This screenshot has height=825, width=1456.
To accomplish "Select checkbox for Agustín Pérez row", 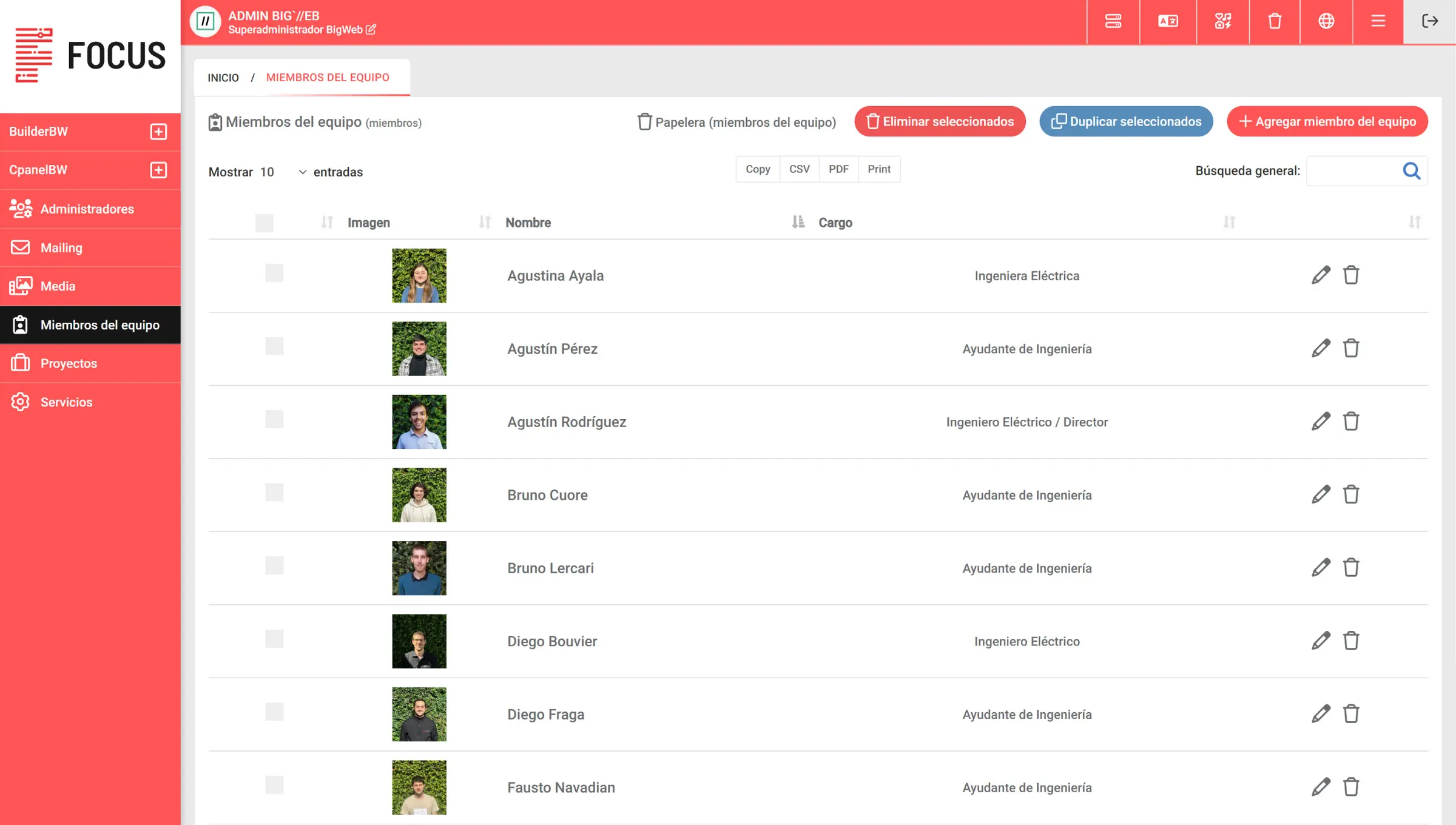I will coord(274,346).
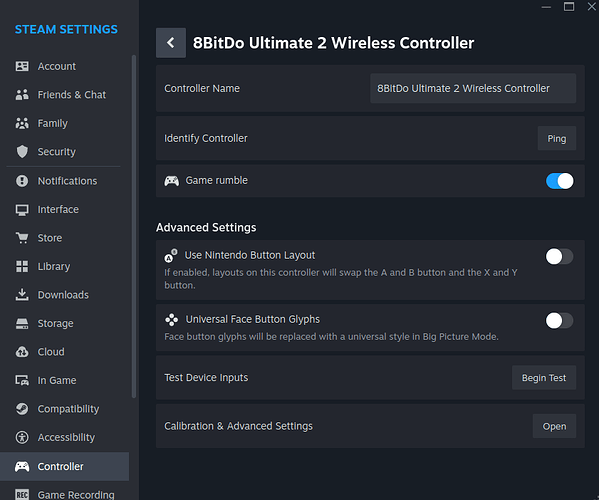Open Downloads via the download arrow icon
Screen dimensions: 599x500
(22, 294)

━━━━━━━━━━━━━━━━

Task brief →
Please gather each line from the rows above that contains the string "height". Case counts, so match capitals and lowercase letters.

Final result →
This screenshot has height=825, width=1456.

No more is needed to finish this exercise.